▶ **EXERCISES**:
a – In the passage on a climate scientist's public advocacy, the writer rejects a friend's advice to stay in the lane of climate science and avoid political opinions. State the reason the writer gives for that rejection.
b – From the passage on a climate scientist's public advocacy, repeat everything from "In driving, I" down to "became a scientist.".

======== DOCUMENT SEGMENT

In the summer of 2016, candidate Trump announced that if he became President, he would initiate steps to remove the U.S. from the Paris Climate Accord. That announcement caught my attention. Together with colleagues at the U.S. National Academy of Sciences, I drafted a letter – subsequently signed by 372 NAS members – pointing out the dangerous consequences of U.S. withdrawal from the Paris Accord. In 2017, when candidate Trump assumed the Presidency and appointed climate change deniers to influential positions in his Administration, I publicly pushed back against such “trickle-down ignorance”. I wrote op-eds in newspapers and essays in Scientific American.

I used these op-eds and essays to defend scientific understanding of the reality and seriousness of human effects on global climate. My entire scientific career had been focused on fingerprinting the climate system. My colleagues and I had identified human fingerprints in many different records. I was not going to walk away from our research findings, even if the new head of the agency that funded our research – Secretary of Energy Rick Perry – incorrectly dismissed climate science as “a contrived phony mess”. I was not going to lay low for four years, and simply hope for more enlightened political leadership in 2021.

I firmly believe in the importance of speaking science to power, particularly on issues that are of critical importance to the health of our society and our planet. Climate change is such an issue. As I see it, there is little point in being a scientist if you are unwilling to defend hard-won scientific understanding.

My friend T read my op-eds and essays. Our communications became more difficult. He advised me to stay in my lane – to stick to climate science, and to avoid expressing political opinions. I responded that defending scientific understanding, on issues directly related to my technical expertise, was an integral part of my job. If President Trump and members of his Administration publicly misrepresented scientific understanding, I would do my best to set the record straight.

I had hoped that our friendship would survive our divergent views on the public responsibilities of a scientist. Sadly, it did not survive. T descended ever deeper into a maelstrom of conspiracy theories. In one of his last emails, he cast doubt on the integrity of all the scientific research I had published, arguing that my politics had infected my science. It was time to politely disengage. Disengagement felt like failure – like a punch in the gut. It still feels that way today.

When you are driving a car, it’s important to have some situational awareness. How fast is traffic moving in other lanes? Are drivers in other lanes exhibiting erratic behavior, or showing signs of being distracted by their cell phones?  Sometimes it’s necessary to shift lanes to pass slower traffic, or to merge or exit. In shifting lanes, lack of awareness of the relative speeds and sizes of other vehicles can get you hurt, or worse.

In driving, I signal when I’m changing lanes. In science, I do the same. When I express opinions that are outside the boundaries of my professional expertise, I let others know that I’m speaking as a citizen, not as a climate scientist. But I don’t accept my former friend T’s premise that I must forever remain within the narrow confines of my scientific lane. I did not park my citizenship at the door when I became a scientist.

================
======== DATA SUPPLIED

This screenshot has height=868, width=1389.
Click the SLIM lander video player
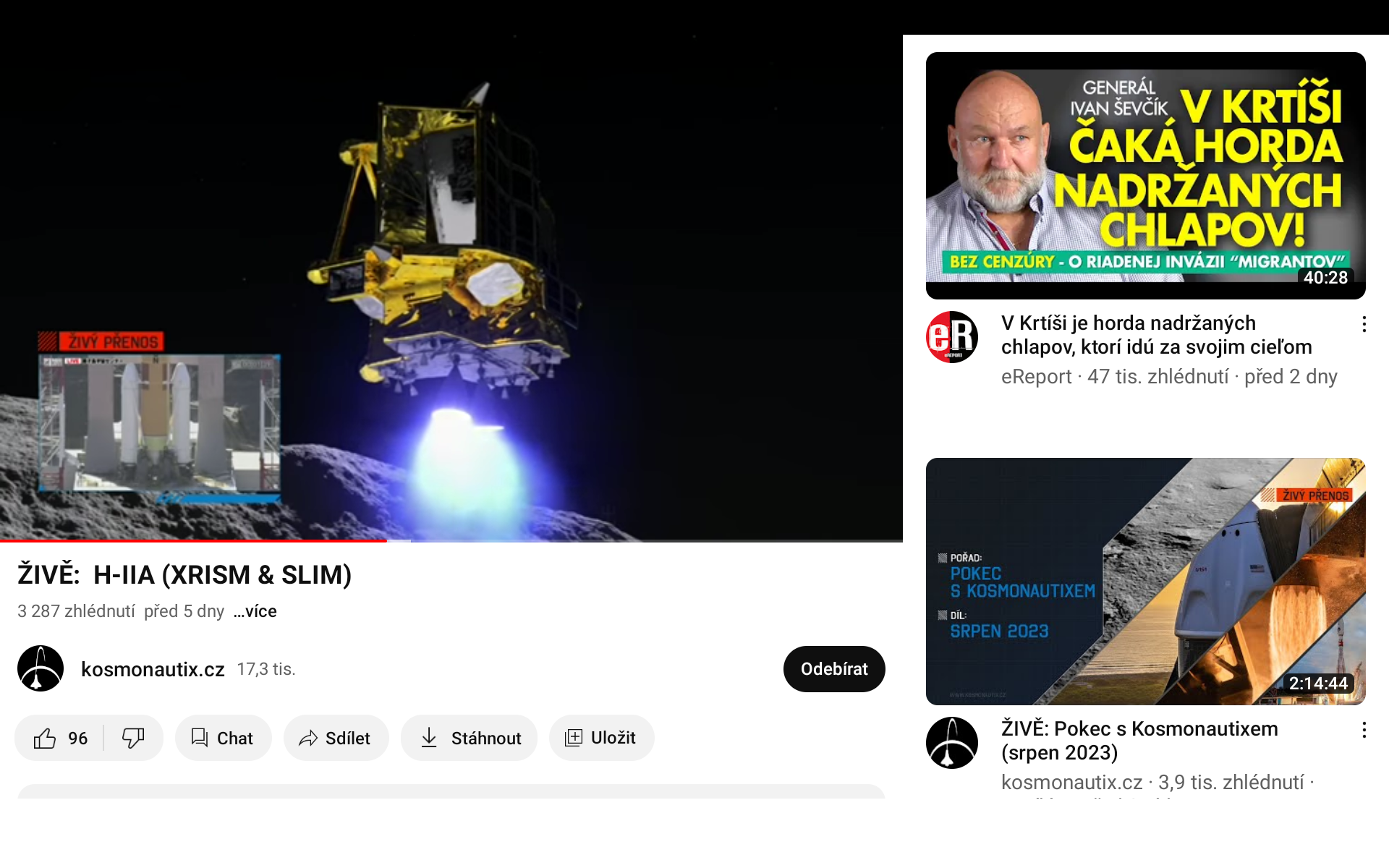pyautogui.click(x=451, y=271)
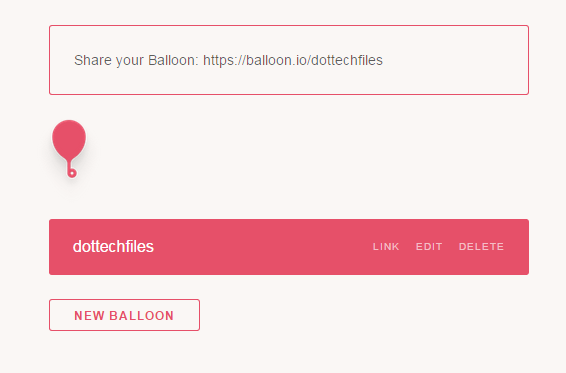
Task: Edit the dottechfiles balloon
Action: (x=429, y=247)
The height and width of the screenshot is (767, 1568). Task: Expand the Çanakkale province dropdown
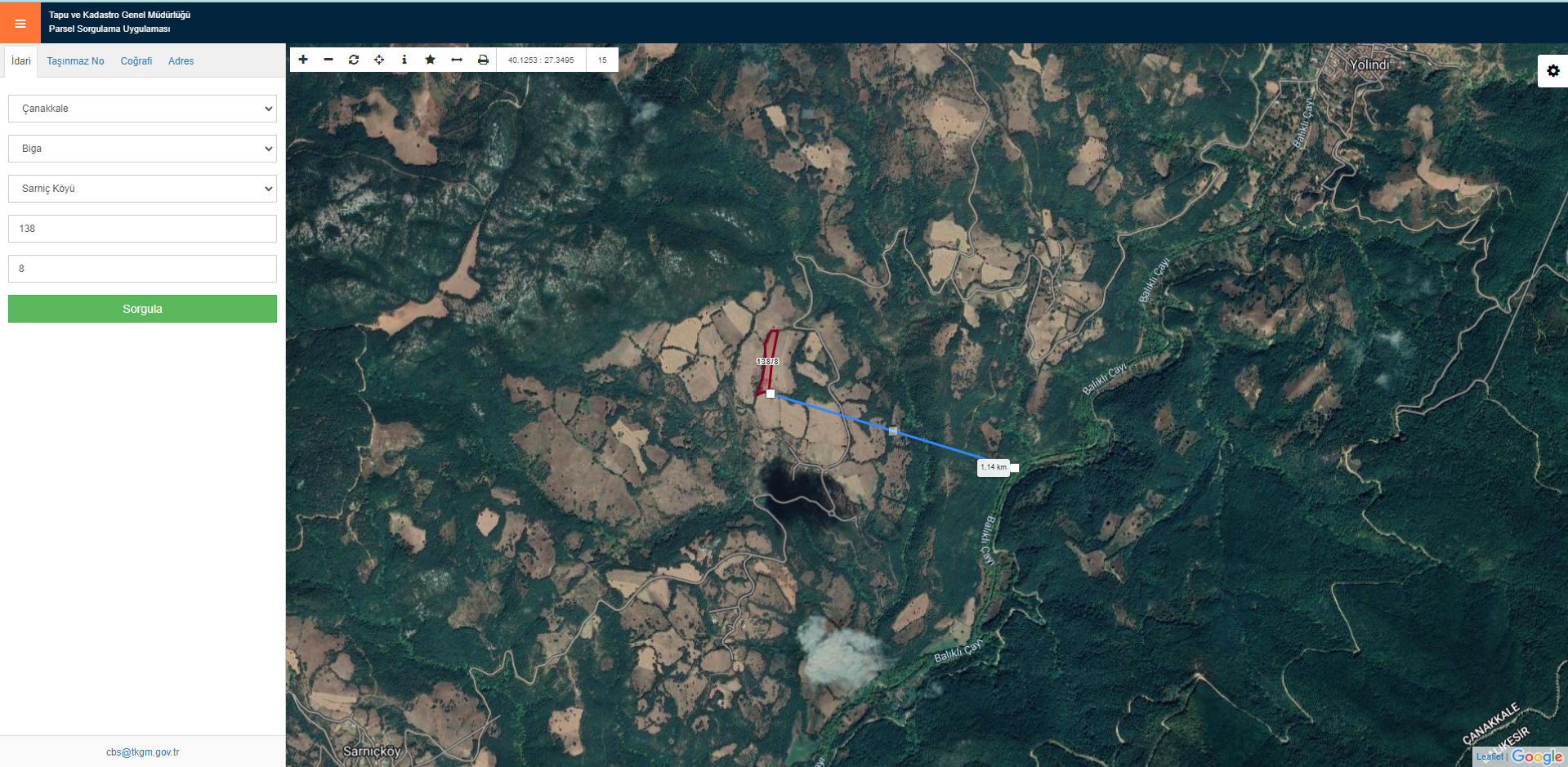coord(142,109)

================

▶ **TASK ANSWERS**:
a – The writer holds that defending scientific understanding on issues directly related to their technical expertise is an integral part of the job. If President Trump and members of his Administration publicly misrepresented scientific understanding, the writer would try to set the record straight.

b –
In driving, I signal when I’m changing lanes. In science, I do the same. When I express opinions that are outside the boundaries of my professional expertise, I let others know that I’m speaking as a citizen, not as a climate scientist. But I don’t accept my former friend T’s premise that I must forever remain within the narrow confines of my scientific lane. I did not park my citizenship at the door when I became a scientist.